We have written frequently in recent months about affiliate nexus legislation introduced this legislative session in a number of states, and enacted recently in Illinois, Arkansas, Connecticut and, on a deferred basis (to take effect only after 15 states have adopted similar legislation) Vermont. (A similar bill has been passed in California, but has not yet been signed by Governor Brown.) Nearly every such bill has closely paralleled the affiliate nexus law adopted in New York in 2008, which provides for a presumption of nexus that can be rebutted by a retailer if the retailer can establish that its in-state affiliates have not engaged in any active solicitation in the state, but have merely posted online advertisements on behalf of the retailer that link to the retailer’s website. Illinois was the only state to adopt a law without such a rebuttable presumption.
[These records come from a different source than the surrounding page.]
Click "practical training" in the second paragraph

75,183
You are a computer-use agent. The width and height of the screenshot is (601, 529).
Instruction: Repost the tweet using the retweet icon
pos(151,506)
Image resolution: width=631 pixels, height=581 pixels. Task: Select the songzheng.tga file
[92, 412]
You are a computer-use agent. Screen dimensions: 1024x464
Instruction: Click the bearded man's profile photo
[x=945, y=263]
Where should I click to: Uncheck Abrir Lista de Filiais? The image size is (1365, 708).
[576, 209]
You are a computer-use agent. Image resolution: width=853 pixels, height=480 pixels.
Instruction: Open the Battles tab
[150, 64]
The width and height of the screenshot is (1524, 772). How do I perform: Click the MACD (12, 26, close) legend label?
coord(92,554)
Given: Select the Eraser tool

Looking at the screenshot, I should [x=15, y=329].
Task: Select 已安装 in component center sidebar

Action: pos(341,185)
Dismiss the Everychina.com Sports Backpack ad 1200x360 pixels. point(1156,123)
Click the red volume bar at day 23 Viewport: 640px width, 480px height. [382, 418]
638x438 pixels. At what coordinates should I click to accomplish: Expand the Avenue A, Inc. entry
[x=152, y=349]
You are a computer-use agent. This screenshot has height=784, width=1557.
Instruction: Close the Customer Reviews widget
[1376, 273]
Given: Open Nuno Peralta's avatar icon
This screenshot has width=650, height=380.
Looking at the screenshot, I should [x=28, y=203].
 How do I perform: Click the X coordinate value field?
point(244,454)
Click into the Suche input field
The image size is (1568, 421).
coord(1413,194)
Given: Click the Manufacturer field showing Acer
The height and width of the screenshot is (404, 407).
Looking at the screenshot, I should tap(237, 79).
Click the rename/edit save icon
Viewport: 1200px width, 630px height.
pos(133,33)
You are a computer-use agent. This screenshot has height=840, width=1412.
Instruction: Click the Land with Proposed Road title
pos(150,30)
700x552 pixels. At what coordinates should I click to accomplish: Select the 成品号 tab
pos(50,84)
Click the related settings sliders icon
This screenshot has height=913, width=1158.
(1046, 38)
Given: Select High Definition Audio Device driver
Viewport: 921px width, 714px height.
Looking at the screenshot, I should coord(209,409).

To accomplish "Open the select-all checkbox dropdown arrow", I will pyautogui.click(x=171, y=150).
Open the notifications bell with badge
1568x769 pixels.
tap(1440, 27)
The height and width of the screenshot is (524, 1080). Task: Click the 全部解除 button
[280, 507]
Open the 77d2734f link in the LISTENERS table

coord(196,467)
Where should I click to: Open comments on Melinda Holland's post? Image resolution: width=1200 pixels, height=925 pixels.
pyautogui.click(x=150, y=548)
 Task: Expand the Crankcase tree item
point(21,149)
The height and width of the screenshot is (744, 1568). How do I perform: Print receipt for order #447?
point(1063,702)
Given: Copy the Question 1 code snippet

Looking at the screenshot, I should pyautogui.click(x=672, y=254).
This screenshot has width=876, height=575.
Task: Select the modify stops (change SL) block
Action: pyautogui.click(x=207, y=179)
The Connecticut legislature has now amended the affiliate nexus statute it passed in May 2011, to eliminate the rebuttable presumption and, instead, to closely mirror the Illinois law. Connecticut HB 6652, signed by Governor Malloy on June 21, repeals the affiliate nexus statute adopted in May, and instead modifies the definition of “retailer” (as well as the definition of “engaged in business in the state”) to classify as a Connecticut retailer any company that has affiliate relationships with persons in Connecticut pursuant to which the affiliates refer customers to the retailer in return for commissions or other consideration based on sales, via an online link or otherwise. The retailer must realize cumulative gross receipts of at least $2,000 on sales to Connecticut customers as a result of such referrals in order to be “engaged in business in the state.” In addition, HB 6652 makes the change in the definitions of “retailer” and “engaged in business” retroactive to May 4, 2011 – prior to the date on which the previously enacted affiliate nexus law was even adopted.
It warrants mention that the Connecticut legislature amended its affiliate nexus statute after the Performance Marketing Association filed suit in federal court in Chicago challenging the constitutionality of the Illinois law. Brann & Isaacson represents the PMA in that action.